Learning Features of Network Structures Using Graphlets
Kun Tu, Jian Li, Don Towsley, Dave Braines, Liam Turner

TL;DR
This paper introduces graphlet-based features and methods for network classification, significantly improving performance on static and temporal networks by capturing structural patterns overlooked by existing techniques.
Contribution
It proposes two novel graphlet-based techniques, gl2vec and gl-DCNN, enhancing network classification by leveraging small subgraph patterns.
Findings
Graphlet features improve classification accuracy.
Proposed methods outperform existing approaches.

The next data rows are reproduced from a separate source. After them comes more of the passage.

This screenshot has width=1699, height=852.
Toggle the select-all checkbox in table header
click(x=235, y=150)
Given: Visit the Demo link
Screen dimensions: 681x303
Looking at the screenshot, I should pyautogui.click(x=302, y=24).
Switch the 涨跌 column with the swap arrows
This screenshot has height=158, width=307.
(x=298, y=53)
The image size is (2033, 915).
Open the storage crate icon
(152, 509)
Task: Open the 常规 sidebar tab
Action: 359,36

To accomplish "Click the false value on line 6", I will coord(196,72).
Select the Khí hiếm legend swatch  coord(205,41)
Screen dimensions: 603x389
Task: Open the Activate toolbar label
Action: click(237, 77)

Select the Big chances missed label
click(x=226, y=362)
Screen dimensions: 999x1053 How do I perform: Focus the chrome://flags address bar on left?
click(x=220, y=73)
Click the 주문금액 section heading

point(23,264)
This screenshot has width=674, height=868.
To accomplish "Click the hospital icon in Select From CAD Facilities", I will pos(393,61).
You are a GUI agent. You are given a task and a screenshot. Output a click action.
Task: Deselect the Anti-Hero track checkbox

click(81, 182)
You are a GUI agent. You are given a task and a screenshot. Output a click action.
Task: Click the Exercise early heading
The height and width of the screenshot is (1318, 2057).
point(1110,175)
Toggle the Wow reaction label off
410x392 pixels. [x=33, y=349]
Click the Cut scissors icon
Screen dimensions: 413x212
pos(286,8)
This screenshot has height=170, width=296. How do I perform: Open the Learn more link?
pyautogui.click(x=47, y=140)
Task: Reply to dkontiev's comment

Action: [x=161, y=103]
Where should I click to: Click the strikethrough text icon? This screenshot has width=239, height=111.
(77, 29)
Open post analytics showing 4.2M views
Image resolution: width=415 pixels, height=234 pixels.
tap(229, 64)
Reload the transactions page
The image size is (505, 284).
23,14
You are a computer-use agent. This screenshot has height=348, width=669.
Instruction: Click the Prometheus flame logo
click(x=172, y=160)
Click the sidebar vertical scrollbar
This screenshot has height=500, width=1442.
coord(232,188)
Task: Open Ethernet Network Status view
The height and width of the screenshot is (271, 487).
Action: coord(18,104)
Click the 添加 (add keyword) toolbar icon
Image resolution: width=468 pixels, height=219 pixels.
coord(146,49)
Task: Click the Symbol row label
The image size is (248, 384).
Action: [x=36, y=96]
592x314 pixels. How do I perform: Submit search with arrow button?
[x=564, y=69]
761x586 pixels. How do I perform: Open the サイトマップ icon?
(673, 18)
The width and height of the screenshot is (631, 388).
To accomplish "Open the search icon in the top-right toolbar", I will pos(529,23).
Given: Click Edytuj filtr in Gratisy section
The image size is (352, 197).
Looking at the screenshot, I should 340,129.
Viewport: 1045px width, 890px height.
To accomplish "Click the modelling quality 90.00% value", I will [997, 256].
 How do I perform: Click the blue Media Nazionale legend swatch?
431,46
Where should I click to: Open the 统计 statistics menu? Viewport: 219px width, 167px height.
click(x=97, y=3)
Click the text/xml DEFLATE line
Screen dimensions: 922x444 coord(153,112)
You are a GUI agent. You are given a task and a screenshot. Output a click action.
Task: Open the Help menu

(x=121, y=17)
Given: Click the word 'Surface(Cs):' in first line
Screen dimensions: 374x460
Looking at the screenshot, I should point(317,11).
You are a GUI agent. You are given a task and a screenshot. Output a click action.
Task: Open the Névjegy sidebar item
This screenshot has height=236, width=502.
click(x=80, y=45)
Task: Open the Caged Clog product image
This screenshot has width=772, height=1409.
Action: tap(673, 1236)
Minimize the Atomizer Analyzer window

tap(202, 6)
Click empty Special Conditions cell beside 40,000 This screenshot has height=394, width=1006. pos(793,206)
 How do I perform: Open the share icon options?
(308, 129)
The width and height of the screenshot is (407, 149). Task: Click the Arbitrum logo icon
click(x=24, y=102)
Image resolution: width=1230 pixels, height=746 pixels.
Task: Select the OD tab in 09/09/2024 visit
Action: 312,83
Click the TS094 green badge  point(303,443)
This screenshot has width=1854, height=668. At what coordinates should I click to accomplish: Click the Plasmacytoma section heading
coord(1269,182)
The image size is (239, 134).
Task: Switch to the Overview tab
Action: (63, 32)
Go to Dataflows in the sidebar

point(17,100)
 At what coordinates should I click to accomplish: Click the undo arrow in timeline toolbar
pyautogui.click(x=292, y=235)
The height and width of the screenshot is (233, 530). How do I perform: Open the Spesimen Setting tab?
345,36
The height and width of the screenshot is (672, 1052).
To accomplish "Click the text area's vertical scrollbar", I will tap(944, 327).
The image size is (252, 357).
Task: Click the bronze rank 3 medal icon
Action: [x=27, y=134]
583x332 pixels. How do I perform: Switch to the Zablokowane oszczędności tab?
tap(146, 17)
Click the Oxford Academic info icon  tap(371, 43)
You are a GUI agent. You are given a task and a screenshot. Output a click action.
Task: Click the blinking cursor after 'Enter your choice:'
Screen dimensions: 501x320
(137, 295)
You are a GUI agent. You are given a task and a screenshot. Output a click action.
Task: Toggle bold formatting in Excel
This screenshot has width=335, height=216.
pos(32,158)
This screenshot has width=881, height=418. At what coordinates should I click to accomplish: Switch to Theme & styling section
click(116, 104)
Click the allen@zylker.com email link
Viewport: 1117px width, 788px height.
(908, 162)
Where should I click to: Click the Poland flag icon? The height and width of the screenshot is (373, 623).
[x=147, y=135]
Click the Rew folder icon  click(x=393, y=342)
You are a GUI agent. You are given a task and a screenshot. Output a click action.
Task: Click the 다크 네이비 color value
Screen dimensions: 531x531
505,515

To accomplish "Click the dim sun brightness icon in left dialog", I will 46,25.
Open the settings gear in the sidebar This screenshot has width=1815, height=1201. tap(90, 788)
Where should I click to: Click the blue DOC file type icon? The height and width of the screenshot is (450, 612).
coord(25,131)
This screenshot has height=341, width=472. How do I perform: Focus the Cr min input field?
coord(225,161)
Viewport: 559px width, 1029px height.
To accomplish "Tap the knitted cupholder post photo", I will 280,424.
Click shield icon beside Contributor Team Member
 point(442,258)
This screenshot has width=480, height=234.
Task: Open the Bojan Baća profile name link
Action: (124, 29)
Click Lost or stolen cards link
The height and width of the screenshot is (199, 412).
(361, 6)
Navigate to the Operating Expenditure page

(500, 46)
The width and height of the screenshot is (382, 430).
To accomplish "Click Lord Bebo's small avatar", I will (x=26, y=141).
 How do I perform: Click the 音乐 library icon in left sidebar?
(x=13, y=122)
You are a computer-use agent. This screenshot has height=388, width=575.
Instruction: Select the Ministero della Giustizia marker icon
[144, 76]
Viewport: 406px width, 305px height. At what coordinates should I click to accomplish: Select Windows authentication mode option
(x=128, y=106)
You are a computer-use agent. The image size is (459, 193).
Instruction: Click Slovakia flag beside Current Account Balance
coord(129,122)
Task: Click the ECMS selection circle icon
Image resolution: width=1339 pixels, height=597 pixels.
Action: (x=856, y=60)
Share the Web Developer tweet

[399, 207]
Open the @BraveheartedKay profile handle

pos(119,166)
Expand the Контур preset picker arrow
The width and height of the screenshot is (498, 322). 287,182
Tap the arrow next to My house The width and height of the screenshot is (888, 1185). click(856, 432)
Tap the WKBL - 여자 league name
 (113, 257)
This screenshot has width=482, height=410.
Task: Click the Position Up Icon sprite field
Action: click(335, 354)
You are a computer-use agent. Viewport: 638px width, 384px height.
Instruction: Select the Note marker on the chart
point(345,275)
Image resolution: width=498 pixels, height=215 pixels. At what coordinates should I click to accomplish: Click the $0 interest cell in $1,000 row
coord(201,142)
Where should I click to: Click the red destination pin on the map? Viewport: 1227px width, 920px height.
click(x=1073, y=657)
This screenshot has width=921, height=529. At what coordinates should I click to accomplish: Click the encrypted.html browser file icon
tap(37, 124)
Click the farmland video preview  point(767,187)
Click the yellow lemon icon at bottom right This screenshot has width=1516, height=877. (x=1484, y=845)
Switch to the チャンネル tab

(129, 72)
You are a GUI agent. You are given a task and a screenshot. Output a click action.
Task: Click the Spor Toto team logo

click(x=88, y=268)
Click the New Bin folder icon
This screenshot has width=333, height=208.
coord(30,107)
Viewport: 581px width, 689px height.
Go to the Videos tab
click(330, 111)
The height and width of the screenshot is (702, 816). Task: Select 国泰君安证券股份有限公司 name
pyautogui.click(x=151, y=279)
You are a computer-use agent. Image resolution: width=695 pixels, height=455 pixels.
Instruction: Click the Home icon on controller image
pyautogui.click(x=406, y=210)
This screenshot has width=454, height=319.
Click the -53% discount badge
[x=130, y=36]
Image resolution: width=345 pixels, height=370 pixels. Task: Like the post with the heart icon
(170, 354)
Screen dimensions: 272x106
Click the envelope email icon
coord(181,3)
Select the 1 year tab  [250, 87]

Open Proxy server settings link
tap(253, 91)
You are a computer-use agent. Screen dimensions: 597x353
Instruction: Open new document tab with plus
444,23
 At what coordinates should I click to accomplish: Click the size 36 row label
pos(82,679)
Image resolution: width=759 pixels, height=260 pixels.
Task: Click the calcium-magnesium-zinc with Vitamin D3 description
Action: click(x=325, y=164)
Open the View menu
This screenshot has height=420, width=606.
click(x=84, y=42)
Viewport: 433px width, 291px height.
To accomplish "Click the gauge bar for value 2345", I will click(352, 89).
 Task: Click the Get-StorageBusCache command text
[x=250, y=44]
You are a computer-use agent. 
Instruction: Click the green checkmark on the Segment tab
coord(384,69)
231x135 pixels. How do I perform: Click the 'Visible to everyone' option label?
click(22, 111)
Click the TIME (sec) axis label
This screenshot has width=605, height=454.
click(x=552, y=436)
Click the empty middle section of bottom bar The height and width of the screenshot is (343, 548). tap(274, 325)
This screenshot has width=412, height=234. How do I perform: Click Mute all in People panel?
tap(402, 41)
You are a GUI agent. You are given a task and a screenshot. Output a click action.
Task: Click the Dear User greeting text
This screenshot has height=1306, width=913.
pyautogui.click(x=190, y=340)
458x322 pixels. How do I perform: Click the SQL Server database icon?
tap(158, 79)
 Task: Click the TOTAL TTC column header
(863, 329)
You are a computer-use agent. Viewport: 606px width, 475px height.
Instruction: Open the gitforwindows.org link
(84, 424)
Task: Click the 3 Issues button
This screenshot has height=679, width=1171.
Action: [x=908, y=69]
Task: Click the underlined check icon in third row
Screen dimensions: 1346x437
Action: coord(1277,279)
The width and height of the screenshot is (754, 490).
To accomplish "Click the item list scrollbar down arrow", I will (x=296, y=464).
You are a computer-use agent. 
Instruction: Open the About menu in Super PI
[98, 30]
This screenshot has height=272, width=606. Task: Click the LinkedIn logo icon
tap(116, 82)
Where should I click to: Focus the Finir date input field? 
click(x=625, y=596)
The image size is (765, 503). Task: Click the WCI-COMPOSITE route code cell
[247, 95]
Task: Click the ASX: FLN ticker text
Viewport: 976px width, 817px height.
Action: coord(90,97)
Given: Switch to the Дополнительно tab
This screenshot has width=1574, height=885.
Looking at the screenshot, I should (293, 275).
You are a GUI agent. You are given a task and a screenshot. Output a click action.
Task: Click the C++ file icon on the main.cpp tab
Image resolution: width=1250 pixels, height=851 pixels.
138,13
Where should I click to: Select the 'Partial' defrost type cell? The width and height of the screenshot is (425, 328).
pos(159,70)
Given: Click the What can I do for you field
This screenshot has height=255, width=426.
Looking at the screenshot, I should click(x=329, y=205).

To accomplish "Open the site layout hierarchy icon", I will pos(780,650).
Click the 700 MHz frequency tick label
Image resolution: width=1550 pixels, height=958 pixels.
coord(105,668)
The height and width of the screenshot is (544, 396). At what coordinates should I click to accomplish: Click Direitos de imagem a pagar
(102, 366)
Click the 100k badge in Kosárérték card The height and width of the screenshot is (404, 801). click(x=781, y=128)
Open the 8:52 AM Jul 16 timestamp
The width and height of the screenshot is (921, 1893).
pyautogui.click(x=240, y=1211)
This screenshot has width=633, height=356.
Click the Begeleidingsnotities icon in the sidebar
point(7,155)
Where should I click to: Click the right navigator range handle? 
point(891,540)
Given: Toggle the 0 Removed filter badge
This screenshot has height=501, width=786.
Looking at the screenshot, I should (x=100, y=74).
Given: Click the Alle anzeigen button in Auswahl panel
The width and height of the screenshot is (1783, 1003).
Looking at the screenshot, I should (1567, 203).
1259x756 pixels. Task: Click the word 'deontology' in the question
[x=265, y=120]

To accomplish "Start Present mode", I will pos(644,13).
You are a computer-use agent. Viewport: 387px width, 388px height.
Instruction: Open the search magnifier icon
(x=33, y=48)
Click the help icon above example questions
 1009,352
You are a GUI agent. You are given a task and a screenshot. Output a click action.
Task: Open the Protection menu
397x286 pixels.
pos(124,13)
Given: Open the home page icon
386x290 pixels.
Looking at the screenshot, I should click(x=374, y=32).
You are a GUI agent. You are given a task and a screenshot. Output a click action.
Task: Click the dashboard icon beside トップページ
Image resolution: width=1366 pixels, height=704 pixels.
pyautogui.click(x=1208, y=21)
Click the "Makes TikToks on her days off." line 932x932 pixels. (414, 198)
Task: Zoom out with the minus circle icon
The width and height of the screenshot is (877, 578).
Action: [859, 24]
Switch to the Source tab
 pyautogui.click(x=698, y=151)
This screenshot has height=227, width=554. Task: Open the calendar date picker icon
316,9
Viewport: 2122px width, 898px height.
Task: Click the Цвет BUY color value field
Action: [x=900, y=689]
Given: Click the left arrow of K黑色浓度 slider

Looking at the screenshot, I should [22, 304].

Effective on both static and temporal networks.
Abstract
Networks are fundamental to the study of complex systems, ranging from social contacts, message transactions, to biological regulations and economical networks. In many realistic applications, these networks may vary over time. Modeling and analyzing such temporal properties is of additional interest as it can provide a richer characterization of relations between nodes in networks. In this paper, we explore the role of \emph{graphlets} in network classification for both static and temporal networks. Graphlets are small non-isomorphic induced subgraphs representing connected patterns in a network and their frequency can be used to assess network structures. We show that graphlet features, which are not captured by state-of-the-art methods, play a significant role in enhancing the performance of network classification. To that end, we propose two novel graphlet-based techniques,…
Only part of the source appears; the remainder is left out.